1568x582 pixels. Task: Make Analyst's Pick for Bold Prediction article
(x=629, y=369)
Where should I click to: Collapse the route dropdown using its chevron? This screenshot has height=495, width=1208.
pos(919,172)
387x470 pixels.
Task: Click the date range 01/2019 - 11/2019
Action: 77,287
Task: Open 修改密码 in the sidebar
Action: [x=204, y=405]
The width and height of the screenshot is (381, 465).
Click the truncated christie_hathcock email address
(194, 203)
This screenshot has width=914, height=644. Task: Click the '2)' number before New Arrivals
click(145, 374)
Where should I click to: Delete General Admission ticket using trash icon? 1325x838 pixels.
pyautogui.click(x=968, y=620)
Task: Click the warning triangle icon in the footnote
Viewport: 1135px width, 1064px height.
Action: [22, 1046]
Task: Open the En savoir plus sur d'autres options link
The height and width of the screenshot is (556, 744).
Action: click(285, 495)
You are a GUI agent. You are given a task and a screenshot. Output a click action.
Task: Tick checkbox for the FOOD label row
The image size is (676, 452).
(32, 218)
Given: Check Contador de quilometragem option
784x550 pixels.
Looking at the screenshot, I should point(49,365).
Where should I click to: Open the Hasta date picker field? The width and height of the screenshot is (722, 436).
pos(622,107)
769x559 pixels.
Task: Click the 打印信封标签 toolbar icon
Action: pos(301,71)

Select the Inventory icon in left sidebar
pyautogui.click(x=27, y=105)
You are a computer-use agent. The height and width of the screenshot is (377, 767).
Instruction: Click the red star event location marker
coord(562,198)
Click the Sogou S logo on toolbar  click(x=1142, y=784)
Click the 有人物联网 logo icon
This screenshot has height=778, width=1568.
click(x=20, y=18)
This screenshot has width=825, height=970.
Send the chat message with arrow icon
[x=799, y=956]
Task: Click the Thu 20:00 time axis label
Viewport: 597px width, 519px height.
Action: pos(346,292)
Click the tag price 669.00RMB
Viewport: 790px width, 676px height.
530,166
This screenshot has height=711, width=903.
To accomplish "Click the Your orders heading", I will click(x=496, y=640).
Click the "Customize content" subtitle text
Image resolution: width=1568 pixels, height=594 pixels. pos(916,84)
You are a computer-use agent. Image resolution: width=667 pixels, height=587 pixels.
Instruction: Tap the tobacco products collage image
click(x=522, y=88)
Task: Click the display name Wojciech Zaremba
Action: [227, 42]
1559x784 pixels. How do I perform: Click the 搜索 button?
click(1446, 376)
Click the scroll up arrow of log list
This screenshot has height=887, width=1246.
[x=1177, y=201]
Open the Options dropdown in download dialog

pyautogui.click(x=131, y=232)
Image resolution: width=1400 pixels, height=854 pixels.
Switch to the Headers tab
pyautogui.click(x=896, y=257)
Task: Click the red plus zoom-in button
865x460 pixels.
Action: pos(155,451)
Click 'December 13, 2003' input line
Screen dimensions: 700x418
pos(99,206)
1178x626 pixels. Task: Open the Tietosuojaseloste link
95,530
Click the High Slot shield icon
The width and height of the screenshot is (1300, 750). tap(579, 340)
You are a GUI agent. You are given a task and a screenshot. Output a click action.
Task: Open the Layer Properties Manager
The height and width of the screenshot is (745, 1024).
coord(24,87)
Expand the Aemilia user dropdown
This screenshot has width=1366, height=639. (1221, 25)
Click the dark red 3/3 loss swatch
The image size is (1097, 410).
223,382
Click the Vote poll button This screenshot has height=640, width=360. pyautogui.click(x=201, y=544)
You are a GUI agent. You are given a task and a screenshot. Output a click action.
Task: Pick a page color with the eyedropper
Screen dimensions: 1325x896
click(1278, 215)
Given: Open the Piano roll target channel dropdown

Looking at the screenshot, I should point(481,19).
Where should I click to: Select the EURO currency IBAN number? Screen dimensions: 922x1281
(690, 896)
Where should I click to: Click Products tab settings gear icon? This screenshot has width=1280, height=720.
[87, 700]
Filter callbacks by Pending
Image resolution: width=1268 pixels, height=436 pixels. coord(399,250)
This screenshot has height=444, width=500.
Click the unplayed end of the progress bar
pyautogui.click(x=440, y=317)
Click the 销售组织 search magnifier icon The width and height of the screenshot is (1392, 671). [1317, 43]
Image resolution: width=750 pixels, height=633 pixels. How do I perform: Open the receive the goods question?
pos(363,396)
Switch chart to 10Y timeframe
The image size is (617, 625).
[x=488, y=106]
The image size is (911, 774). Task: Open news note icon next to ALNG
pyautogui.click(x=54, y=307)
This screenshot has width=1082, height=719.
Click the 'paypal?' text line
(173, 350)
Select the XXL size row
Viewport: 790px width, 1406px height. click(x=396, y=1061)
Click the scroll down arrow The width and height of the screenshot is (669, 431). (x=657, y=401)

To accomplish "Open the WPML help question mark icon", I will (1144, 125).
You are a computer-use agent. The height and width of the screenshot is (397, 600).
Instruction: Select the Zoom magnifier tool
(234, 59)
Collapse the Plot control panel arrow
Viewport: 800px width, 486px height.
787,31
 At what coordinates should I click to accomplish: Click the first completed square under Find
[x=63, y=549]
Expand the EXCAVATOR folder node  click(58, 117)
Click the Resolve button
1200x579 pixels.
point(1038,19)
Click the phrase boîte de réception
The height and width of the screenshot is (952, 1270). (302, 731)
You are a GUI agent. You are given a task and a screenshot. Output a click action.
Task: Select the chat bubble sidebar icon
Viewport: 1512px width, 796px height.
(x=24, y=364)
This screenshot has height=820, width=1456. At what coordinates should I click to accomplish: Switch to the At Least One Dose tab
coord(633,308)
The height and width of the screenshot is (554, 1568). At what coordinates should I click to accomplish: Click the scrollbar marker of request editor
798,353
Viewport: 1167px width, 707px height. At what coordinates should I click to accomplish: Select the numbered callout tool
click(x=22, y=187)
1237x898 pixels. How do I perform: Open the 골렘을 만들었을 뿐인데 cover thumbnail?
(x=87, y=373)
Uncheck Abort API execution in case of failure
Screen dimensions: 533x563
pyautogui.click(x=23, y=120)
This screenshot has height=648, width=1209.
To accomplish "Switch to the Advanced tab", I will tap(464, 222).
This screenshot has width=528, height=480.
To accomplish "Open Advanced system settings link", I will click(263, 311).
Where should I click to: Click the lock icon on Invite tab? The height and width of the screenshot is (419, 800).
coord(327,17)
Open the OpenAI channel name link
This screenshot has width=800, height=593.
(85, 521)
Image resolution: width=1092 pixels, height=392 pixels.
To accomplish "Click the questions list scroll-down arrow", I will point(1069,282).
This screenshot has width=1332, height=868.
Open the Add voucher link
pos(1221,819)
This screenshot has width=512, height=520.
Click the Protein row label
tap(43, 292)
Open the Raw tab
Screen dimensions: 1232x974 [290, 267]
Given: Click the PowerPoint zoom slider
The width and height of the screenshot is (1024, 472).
□ □ □ □ □
**TASK DIRECTIONS**
Check each line above for the string "Advanced" and copy every line that has it.

**RESULT**
To accomplish "Switch to the Advanced tab", I will tap(464, 222).
To accomplish "Open Advanced system settings link", I will click(263, 311).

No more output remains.